As Missouri’s State Veterinarian, Dr. Linda Hickam is charged with identifying, controlling and eradicating animal disease within the state.
Minimizing the risk of disease among Missouri’s livestock is no small task. The state is home to roughly 4 million cattle and calves and nearly 3 million hogs and pigs, as well as about 200,000 horses and 80,000 sheep. More than 99,000 cattle, 1.1 million hogs and thousands of horses come into Missouri each year for shows, breeding and sales, as well.
“The health of Missouri’s livestock is a leader among states,” Hickam says. “We take the health of our animals very seriously, and continue to invest in protecting our livestock and livestock producers from destructive and costly diseases.” Hickam also leads the Missouri Department of Agriculture’s Division of Animal Health, oversees operations at Missouri’s Veterinary Diagnostic Laboratories in Jefferson City and Springfield, and helps to establish regulations and policies affecting Missouri livestock and the farmers and farm families raising those animals.
Nationally, Missouri is a leader in the number of cattle and calves in the state, second only to Texas. Missouri’s cattle producers are a large part of the success of Missouri’s agriculture industry, one of the state’s major economic drivers.
The heavy load that comes with serving as Missouri’s leading animal health authority and ensuring that Missouri remains competitive in regional, national and international livestock markets is something Hickam sees as an opportunity.

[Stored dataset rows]
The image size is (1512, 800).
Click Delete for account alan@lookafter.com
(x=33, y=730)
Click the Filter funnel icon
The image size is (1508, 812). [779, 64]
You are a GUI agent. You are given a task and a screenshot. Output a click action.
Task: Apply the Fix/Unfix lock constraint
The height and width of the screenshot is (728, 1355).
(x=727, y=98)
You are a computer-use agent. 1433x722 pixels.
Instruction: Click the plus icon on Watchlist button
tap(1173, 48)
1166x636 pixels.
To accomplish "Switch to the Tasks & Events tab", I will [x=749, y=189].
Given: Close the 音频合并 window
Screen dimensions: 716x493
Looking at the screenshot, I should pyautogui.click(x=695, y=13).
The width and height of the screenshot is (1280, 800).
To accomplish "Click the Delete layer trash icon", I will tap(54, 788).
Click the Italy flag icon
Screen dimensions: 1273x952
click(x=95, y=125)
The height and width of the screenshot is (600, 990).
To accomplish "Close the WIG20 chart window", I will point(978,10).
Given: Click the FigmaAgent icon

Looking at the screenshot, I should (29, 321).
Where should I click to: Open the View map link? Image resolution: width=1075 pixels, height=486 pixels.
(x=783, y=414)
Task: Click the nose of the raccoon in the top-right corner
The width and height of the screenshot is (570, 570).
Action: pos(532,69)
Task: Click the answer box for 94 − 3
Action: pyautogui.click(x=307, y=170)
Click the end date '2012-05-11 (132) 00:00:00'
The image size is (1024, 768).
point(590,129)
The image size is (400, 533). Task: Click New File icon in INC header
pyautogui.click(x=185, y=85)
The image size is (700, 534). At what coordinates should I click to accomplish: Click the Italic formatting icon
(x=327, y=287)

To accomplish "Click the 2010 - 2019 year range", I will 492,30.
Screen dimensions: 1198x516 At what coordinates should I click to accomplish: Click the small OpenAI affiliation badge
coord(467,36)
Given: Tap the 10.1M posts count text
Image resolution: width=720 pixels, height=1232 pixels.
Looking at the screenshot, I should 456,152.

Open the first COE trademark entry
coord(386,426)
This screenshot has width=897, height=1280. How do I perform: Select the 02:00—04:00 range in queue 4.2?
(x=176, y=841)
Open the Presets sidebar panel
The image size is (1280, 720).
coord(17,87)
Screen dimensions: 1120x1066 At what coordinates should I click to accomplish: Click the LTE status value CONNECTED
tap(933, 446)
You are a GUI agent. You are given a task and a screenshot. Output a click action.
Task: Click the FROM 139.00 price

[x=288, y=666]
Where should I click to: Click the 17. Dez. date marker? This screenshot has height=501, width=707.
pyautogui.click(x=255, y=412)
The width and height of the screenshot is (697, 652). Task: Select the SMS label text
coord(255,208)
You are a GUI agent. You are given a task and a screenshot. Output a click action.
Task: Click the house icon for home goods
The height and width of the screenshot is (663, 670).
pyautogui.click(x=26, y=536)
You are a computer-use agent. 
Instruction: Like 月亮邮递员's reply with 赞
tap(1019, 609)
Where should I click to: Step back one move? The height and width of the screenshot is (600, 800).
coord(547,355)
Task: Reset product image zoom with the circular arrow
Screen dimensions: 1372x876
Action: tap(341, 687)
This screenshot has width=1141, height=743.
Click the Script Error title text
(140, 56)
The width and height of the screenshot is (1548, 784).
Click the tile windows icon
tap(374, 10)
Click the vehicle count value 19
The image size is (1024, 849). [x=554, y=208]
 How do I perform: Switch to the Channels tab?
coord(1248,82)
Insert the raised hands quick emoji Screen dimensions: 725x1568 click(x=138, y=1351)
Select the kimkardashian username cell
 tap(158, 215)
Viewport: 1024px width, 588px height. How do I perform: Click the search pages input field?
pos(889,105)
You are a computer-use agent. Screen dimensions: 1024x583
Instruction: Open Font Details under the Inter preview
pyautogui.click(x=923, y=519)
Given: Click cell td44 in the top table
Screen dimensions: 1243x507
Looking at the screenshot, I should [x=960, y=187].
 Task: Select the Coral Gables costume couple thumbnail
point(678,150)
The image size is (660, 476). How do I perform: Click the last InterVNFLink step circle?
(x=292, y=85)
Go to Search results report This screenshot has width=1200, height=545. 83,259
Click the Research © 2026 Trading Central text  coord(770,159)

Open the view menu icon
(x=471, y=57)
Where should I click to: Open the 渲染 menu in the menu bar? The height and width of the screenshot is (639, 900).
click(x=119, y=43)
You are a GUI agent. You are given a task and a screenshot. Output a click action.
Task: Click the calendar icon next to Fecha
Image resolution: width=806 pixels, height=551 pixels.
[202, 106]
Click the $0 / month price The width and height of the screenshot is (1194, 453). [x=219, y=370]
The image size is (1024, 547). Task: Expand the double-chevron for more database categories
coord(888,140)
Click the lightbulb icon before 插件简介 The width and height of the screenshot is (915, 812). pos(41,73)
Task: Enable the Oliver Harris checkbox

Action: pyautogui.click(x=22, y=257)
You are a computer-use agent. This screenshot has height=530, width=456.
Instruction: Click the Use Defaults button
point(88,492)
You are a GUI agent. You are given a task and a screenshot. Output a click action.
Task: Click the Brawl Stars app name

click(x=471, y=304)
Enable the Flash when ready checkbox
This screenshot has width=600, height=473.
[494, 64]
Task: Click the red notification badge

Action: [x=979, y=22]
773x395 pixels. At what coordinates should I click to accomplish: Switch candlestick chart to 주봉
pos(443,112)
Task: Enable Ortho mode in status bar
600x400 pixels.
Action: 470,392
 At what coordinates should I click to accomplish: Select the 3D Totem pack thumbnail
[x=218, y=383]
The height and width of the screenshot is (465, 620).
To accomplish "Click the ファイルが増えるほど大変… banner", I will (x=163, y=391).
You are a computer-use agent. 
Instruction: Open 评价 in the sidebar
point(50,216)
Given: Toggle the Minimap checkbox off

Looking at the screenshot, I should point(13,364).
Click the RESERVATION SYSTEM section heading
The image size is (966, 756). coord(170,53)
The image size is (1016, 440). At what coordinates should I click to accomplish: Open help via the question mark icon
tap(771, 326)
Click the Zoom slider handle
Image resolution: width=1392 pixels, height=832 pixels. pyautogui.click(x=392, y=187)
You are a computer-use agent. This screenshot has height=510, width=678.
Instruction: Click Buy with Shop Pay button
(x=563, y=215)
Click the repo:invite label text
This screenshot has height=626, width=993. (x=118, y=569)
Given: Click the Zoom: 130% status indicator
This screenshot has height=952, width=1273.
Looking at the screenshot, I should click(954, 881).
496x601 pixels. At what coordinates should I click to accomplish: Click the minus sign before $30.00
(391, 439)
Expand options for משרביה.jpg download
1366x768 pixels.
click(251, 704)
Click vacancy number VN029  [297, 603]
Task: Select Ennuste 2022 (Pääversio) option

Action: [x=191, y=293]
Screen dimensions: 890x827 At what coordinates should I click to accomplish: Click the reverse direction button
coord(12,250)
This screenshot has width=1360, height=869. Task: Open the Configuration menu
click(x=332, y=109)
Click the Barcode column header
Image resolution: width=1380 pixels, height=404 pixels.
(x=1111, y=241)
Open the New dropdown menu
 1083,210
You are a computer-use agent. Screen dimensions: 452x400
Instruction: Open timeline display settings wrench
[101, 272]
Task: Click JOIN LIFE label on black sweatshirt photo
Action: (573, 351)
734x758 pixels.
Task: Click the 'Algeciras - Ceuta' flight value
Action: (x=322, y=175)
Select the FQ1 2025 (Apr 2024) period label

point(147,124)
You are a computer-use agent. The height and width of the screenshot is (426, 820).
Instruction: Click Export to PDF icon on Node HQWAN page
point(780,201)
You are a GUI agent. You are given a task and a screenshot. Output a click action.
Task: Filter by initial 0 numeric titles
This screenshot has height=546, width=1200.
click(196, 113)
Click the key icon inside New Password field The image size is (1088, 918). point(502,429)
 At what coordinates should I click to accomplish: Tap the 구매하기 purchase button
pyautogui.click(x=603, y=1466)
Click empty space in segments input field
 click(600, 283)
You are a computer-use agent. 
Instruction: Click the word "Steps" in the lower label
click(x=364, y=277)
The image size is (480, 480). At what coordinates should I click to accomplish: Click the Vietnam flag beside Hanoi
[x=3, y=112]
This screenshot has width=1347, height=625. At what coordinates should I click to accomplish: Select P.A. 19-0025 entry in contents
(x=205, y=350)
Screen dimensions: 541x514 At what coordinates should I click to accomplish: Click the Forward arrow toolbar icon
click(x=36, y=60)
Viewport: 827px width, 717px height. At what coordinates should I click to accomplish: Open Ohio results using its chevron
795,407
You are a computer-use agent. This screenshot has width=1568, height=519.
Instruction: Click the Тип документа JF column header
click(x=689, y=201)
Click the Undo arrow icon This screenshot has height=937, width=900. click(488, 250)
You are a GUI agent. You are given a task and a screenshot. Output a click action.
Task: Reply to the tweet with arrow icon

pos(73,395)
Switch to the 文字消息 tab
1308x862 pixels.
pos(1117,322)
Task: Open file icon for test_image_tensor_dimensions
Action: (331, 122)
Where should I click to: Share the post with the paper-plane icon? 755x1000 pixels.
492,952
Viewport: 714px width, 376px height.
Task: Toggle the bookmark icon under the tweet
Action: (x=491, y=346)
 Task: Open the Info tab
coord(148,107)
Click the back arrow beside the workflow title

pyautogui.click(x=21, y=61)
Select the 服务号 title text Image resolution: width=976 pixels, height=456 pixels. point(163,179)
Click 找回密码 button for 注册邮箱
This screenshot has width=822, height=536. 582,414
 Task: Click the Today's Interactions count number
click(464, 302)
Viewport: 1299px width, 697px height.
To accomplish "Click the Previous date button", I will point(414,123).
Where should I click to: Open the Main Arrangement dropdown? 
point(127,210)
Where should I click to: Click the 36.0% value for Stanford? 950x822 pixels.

Your goal:
Please resume the article on Missouri's State Veterinarian, Dr. Linda Hickam, picking up right after its last sentence. These rows have no connection to the passage about Missouri's State Veterinarian.

Response for this exercise:
When she was named Missouri’s State Veterinarian in September 2011, she became the first female state veterinarian in the United States, although she wouldn’t tell you that. For her, it’s about the opportunity to serve. A former high school agriculture and math instructor, Hickam graduated from the University of Missouri College of Veterinary Medicine. Most recently, she served as Missouri’s deputy state veterinarian and state epidemiologist.
As state veterinarian, Hickam has made raising awareness of diseases and improving testing a priority. She has traveled throughout the state speaking to local agricultural organizations and livestock associations about the risk of disease.
“Missouri is home to some of the most stringent animal health regulations and most rigorous testing,” Hickam says. “As technology continues to improve, we’ll see our tests for disease become even more sensitive and efficient for our veterinarians, producers and all others involved in animal care. It will be exciting to see opportunities and improvements in efficiency and animal health realized through future developments.”